Review: '500 Days of Summer'
A 'boy meets girl, boy falls in love' movie – with a twist, and some charming performances by Gordon-Levitt and Deschanel.
Chuck Zlotnick/ Fox Searchlight/ AP
"500 Days of Summer," starring Joseph Gordon-Levitt and Zooey Deschanel, is old goods in new wrapping. Boy meets girl, boy and girl fall in love, boy loses girl. The newness, or should I say, pseudo-newness, is in how the story is structured. Instead of a straightforward narrative, we're yanked backward and forward in time.
I say "pseudo-newness" because this back-and-forth thing is getting to be old hat, too. (Most recent example: "Duplicity.") In the end, it's just a fancy way of tarting up an old chestnut. If the story had been told straight, it would seem much more conventional.
First-time director Marc Webb is a music-video whiz, so slickness is the order of the day. The screenplay by Scott Neustadter and Michael H. Weber is pretty slick, too, just for good measure. What saves "500 Days" from terminal shallowness are Gordon-Levitt and Deschanel, who are not the usual picture-perfect androids peopling these young-love idylls. Gordon-Levitt plays Tom, an aspiring architect wasting away working for a greeting-card company. Deschanel's Summer (hence the film's coy title) is the co-worker he falls hard for. Because we know almost from the get-go that things will turn out bad-to-bittersweet for them, the movie is like one long autopsy of what went wrong, starting with Day No. 488.

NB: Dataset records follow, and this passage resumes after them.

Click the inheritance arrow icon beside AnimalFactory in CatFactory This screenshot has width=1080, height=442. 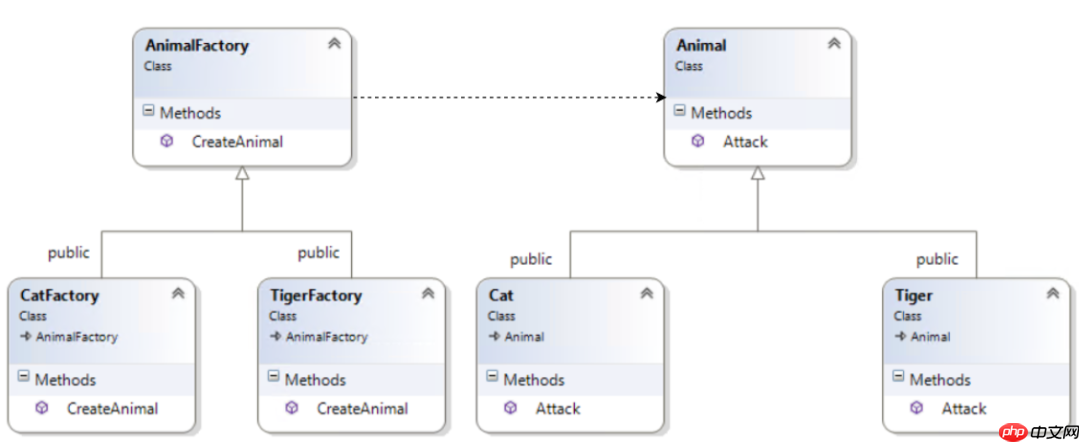click(x=25, y=337)
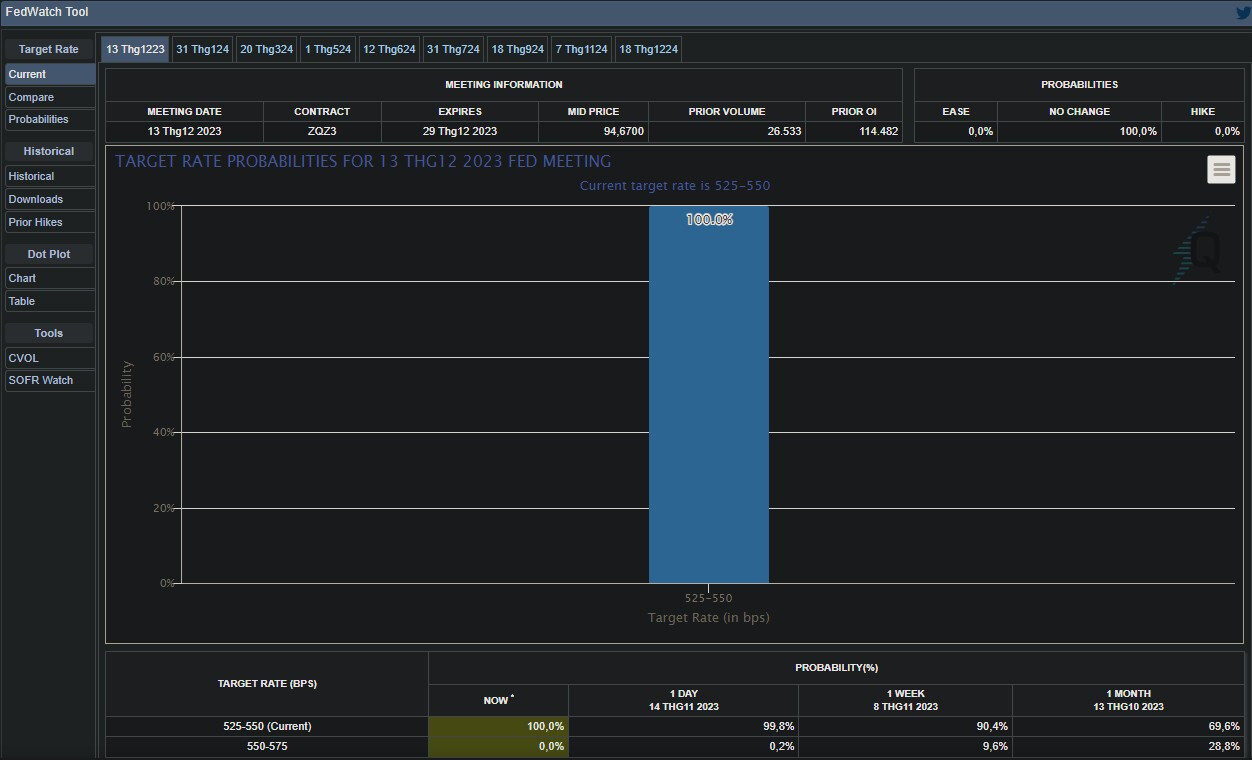This screenshot has height=760, width=1252.
Task: Open the Dot Plot Chart view
Action: [50, 278]
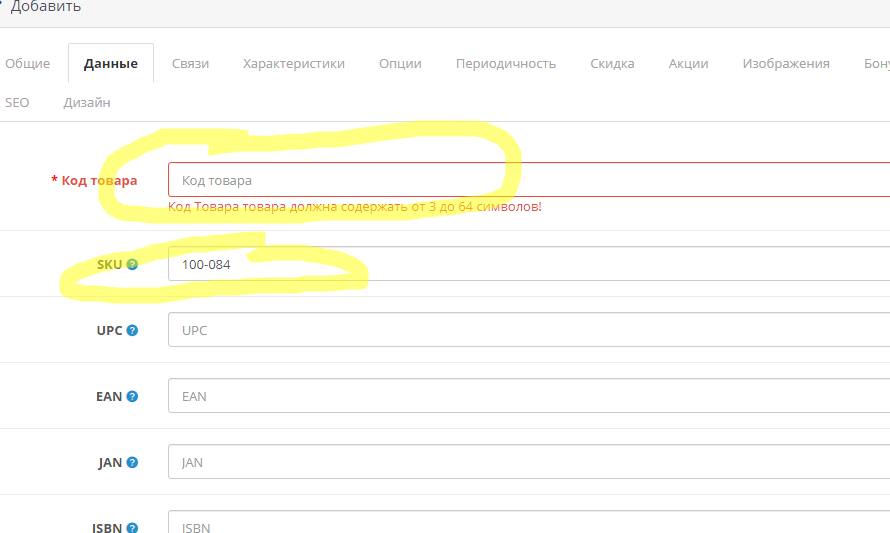
Task: Go to the Характеристики tab
Action: click(x=294, y=63)
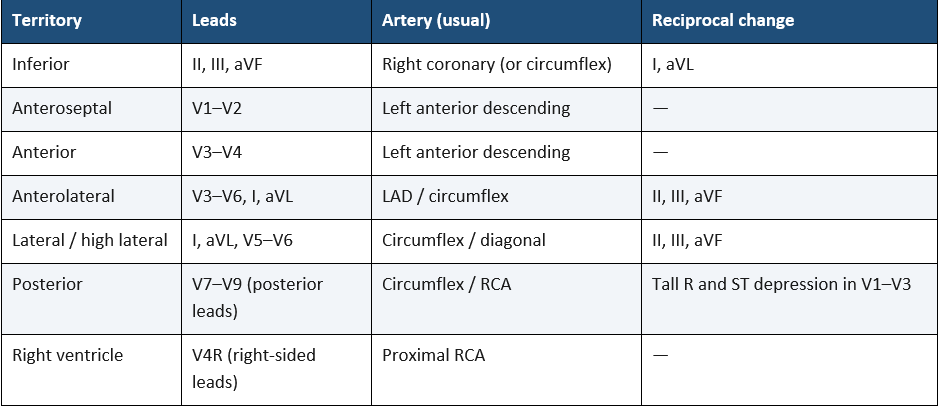Click the Anterolateral territory cell
Image resolution: width=939 pixels, height=407 pixels.
click(91, 197)
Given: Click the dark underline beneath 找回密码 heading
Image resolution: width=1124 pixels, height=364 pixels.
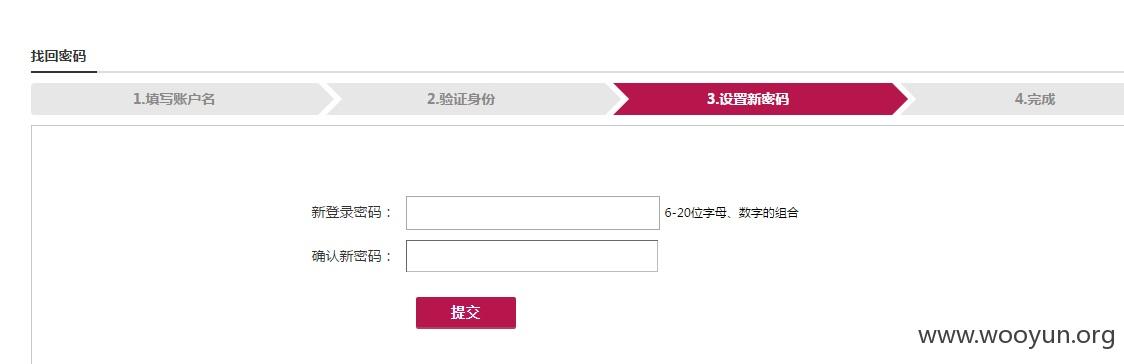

Since the film is told from Tom's point of view, it all becomes a bit opaque when Summer suddenly backs away from him without much explanation. Despite Deschanel's innate charm, her character, perhaps unintentionally, comes across as a prig. Deschanel has been on the verge of mainstream success for years. Even though I'm not very high on it, I hope this film finally is her breakthrough. She deserves Day No. 1 of a bigger and better career. Grade: B- (Rated PG-13 for sexual material and language.)